Listed entries =

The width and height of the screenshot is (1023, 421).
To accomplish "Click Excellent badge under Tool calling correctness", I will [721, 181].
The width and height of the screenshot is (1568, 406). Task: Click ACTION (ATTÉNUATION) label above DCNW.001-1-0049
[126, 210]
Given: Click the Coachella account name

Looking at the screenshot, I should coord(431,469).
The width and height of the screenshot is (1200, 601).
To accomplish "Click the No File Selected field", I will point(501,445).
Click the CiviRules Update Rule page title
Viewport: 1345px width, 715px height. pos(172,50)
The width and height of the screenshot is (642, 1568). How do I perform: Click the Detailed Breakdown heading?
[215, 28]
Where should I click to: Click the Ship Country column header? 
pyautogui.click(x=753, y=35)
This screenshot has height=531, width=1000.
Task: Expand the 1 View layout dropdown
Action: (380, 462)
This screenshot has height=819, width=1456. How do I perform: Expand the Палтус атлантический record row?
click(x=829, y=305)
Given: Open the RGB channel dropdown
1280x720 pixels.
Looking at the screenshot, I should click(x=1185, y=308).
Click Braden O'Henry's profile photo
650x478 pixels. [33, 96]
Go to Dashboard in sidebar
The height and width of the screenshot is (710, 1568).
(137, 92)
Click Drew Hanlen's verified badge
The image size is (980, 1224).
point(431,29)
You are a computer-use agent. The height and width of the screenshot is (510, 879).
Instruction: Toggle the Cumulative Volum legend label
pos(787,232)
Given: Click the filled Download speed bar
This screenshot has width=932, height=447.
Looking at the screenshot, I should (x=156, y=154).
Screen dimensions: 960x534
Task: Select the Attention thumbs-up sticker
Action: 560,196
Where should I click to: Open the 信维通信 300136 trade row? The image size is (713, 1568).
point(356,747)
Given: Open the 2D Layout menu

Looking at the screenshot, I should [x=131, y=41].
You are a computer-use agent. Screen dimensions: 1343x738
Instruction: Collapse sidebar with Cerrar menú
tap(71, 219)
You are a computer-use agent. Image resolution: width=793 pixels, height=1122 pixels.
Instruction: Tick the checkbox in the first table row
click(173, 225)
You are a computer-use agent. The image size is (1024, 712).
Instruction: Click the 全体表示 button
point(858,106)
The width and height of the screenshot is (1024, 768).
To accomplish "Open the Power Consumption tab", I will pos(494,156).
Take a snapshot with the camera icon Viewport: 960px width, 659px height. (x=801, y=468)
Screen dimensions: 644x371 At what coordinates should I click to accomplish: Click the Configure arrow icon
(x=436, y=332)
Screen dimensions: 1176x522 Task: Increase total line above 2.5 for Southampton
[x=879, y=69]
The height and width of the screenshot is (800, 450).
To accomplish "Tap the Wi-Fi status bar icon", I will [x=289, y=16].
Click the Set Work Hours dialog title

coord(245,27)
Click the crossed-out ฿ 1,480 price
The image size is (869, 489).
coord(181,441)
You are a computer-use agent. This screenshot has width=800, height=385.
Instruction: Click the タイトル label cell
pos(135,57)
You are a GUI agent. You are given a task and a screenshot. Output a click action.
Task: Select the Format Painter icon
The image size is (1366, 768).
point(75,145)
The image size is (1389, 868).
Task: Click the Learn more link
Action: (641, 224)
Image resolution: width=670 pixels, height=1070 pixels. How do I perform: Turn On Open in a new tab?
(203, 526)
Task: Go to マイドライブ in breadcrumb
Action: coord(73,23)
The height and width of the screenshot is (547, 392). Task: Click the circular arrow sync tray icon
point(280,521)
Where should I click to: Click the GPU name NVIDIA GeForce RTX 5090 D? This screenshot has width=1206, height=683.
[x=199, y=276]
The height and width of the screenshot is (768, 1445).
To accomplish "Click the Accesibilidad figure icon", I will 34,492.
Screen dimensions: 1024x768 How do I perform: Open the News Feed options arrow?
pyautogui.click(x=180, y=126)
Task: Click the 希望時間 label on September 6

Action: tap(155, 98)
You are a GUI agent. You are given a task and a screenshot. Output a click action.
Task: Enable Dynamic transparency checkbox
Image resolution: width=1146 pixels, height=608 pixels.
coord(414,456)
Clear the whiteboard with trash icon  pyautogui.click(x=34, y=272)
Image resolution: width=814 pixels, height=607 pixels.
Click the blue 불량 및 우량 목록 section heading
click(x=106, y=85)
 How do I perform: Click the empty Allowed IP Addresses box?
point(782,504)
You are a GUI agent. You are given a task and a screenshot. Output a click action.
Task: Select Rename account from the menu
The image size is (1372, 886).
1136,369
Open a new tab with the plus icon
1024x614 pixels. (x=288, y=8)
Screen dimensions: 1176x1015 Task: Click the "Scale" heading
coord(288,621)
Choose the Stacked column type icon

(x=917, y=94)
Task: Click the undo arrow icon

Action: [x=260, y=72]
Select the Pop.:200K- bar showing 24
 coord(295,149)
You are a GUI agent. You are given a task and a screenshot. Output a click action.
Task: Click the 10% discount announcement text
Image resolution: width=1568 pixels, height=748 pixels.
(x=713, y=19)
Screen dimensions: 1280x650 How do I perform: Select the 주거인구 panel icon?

Aim of the exercise = Should a line in the material contain "badge", copy it.

Result of the exercise =
To accomplish "Click Excellent badge under Tool calling correctness", I will [721, 181].
Click Drew Hanlen's verified badge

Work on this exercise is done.